Dubai isn’t cheap, it’s surrounded by sand as far as the eye can see, it is one huge building site, it is sadly lacking in heritage, and the traffic jams - whilst being no worse than most major cities – would only be a positive feature on a perverse list of the ‘Top 10 things to do to waste your day.’ Sounds a bit grim doesn’t it?
I have had the benefit of having two trips to Dubai; the first time for a ten day holiday; myself and my husband said we would never go back. We thought it soulless, sterile and lacking in any kind of spark at all. A bit like having a cup of tea without a biscuit, it was missing something. So why did you go back? I hear you cry.
Expectation, is the answer. We knew we were going to a good hotel, with hopefully good service and excellent facilities. The sun was going to shine on us, we would be visiting the, obligatory spa, and also dining in style. After visiting the, also obligatory, shopping malls, our deep pockets would be empty, but we would feel refreshed and well taken care of. R & R (rest and recuperation) is what Dubai does best, but it’s not all plain sailing. 
The Jumeirah Beach hotel (pictured) is certainly not plain sailing - in the architectural sense that is - she is a beautifully graceful hotel that, although dominated by her sister hotel, the mega-luxurious Burj Al Arab, takes first prize in my ‘best-looking hotel’ contest. We stayed there in 2001, and also, at the bland and graceless, Oasis Beach hotel, further along Jumeirah Beach. Neither hotel ‘grabbed us’, the former being overrun with screaming kids (even in the no-children areas) and we found the staff were kind enough to smile to your face, but not at any other time.
We did all the tourist stuff, visits to the gold souk and the creek, and the city tour. The undoubted high-light was the 4 x 4 desert safari, which by the looks of the tourist info sites is now THE most popular thing to do. Our Toyota Landcruiser was filled with 6 chirpy passengers. A nice Malaysian couple who were small enough to fit in the two small seats at the very back (if anyone has done this before, you know you don’t want to sit here), two 50+ ‘brummie’ ladies, with no husbands and a keen sense of adventure, a Geordie – my husband, who wisely sat up-front – me (totally non-descript accent, if you were wondering) with the ‘midlanders,’ in the middle and our mad, but very pleasant, Syrian driver. 
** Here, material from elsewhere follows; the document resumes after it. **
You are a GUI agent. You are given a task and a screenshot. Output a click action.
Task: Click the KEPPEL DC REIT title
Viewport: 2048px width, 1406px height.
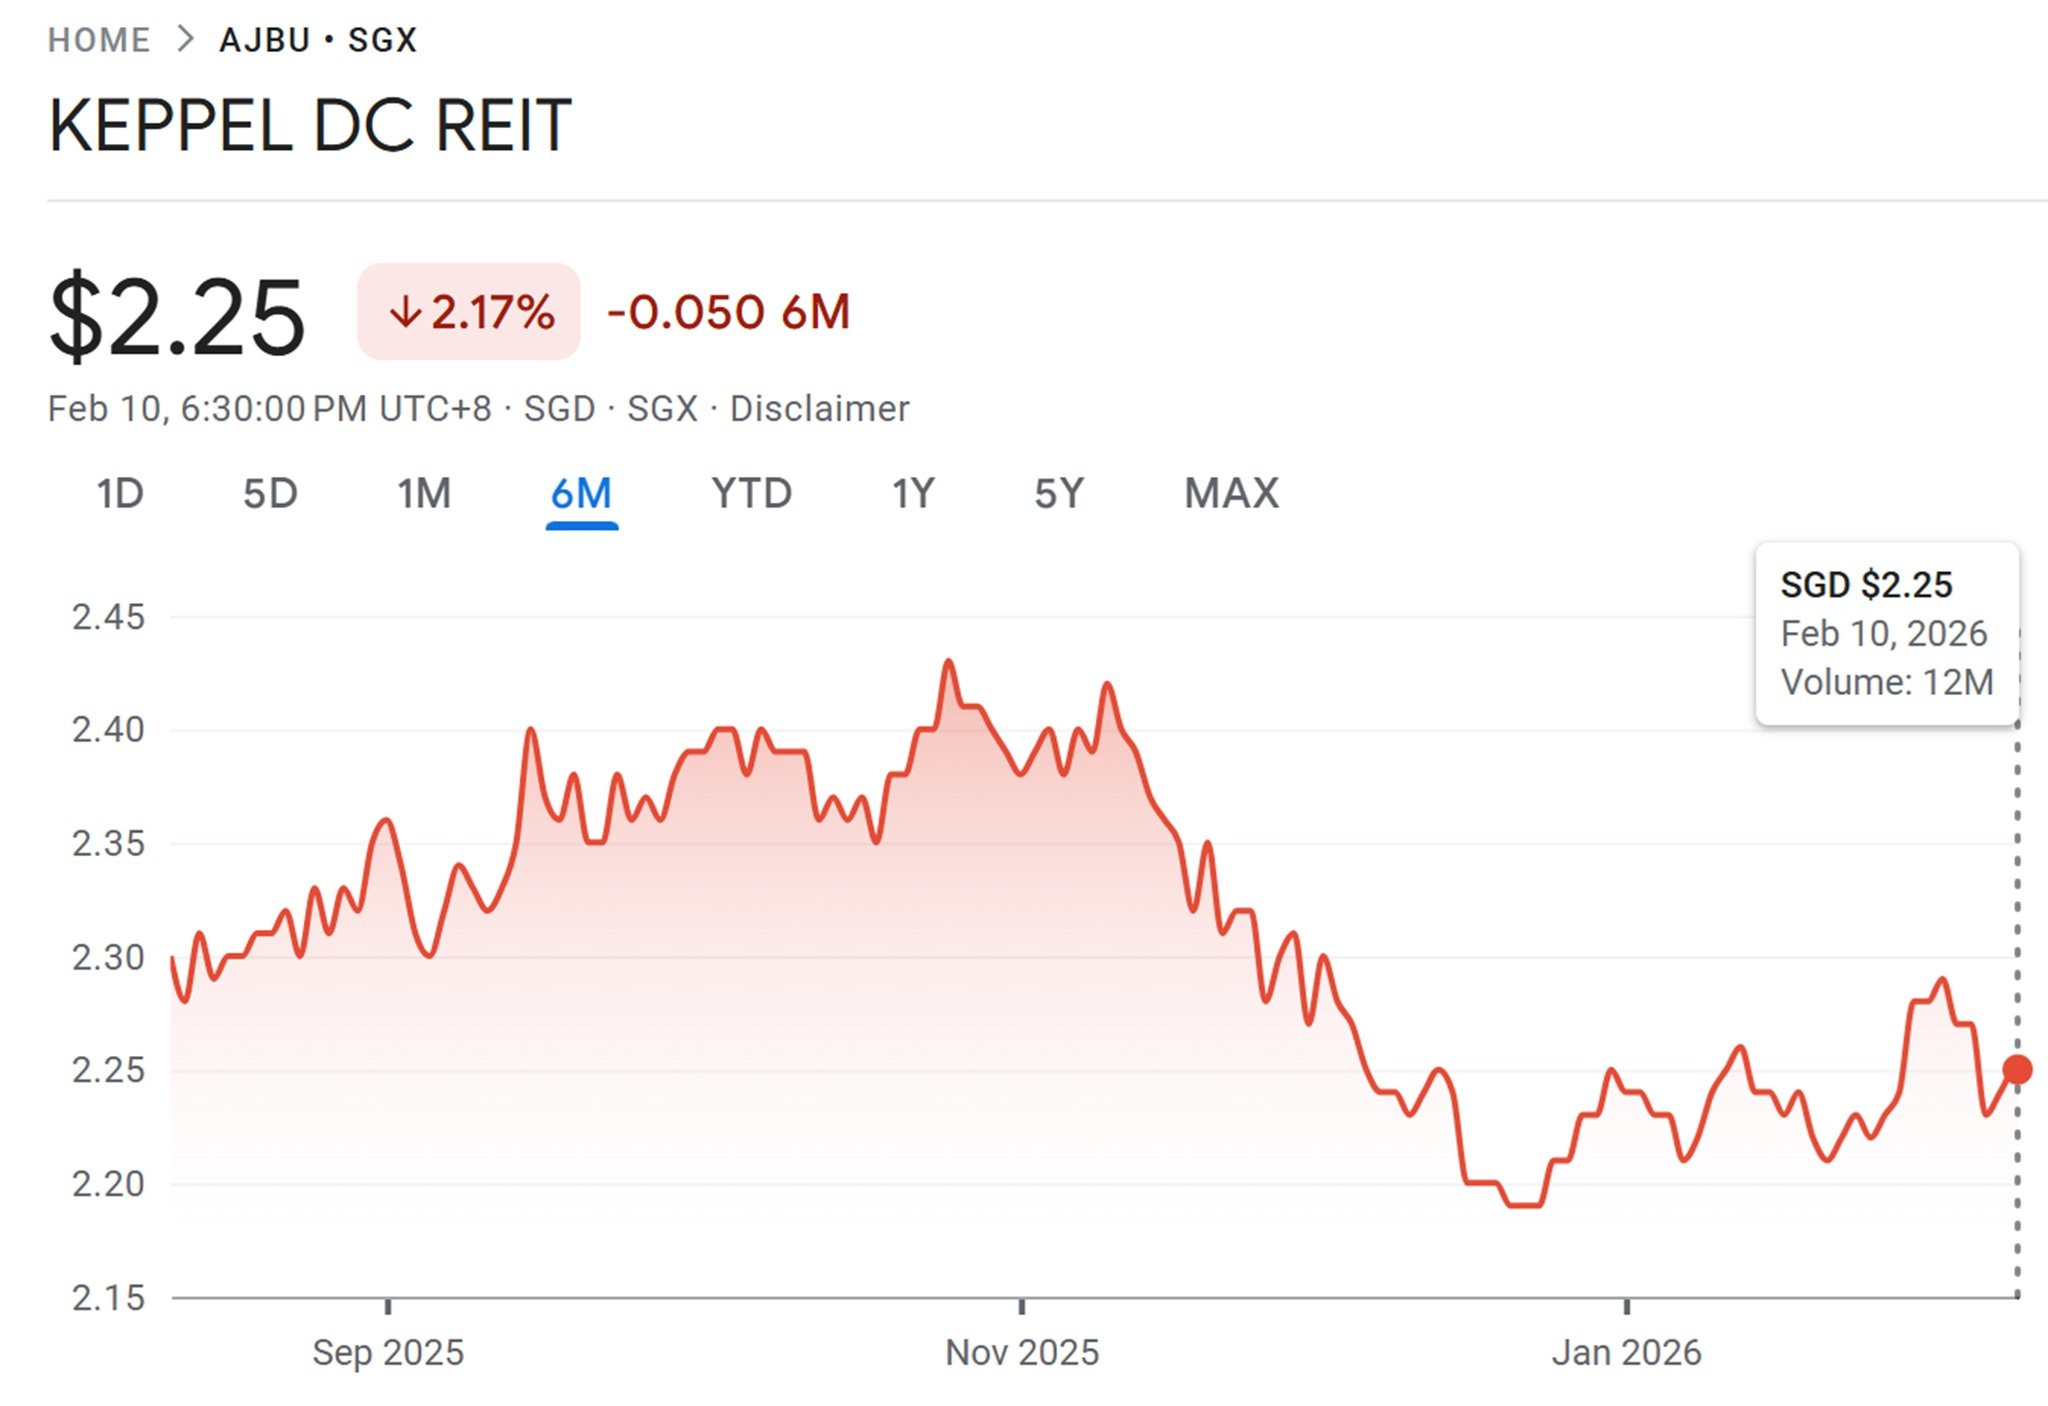tap(310, 126)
You have probably heard it before, but the dunes are magnificent. Light and shade plays on the surface of the unbelievably fine sand, and enhances the curves and magnificent form of the peaks, so that you gasp at the wispy, warm colours in the sky as the sun sets behind them. The conversation is very complimentary as we all climb aboard the jeep for the last part of the trip, the ‘Bedouin-camp experience.’
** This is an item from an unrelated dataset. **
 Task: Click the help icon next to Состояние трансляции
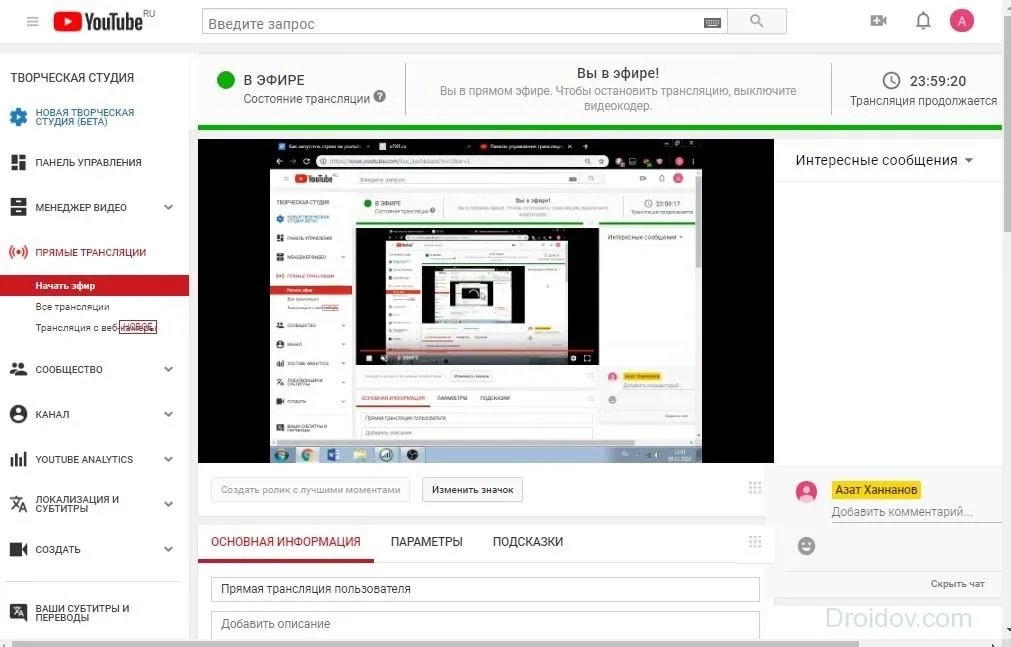pyautogui.click(x=380, y=96)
After dune climbing – and falling – we all felt incredibly sick, our merry clan managed to keep the sick bags at bay, but passengers of the other jeeps in our convoy weren’t so fortunate. With gritted teeth, and prayers for a nice, smooth, tarmac road, we set off for camel rides, falcons, belly dancing, and the opportunity to queue patiently for ‘local’ food and to sit in the sand on a cushion to eat it. Well, it was an experience. Five years on both Dubai, and our requirements, have changed. Dubai’s urban (and sub-urban) generation plan is legendary; our reaction on first sight of these towering phallic-symbols of steel and concrete was akin to watching the sun set over the sand dunes, it makes you gasp, but for all the wrong reasons. 
Eight of these massive overgrown giants now blight the front of the gracious 4-storey colonial building that houses the Ritz-Carlton Hotel. 
The only place the 24hr building work couldn’t be heard was inside the building, it was very irritating. However, the Ritz Carlton brand was true to form and the staff and service were excellent, all the restaurants and food were suburb, the hotel and grounds immaculate. Apart from seeing a great flamenco show at the Madinat Theatre and, you guessed it, a shopping mall (or two) visit, we stayed cosseted in comfort in the hotel.
Dubai is a place to either love or hate, last year (2006) 2.54 million tourists decided to find out for themselves. We have hated it and loved it, with thanks to the Ritz-Carlton who far exceeded our expectations.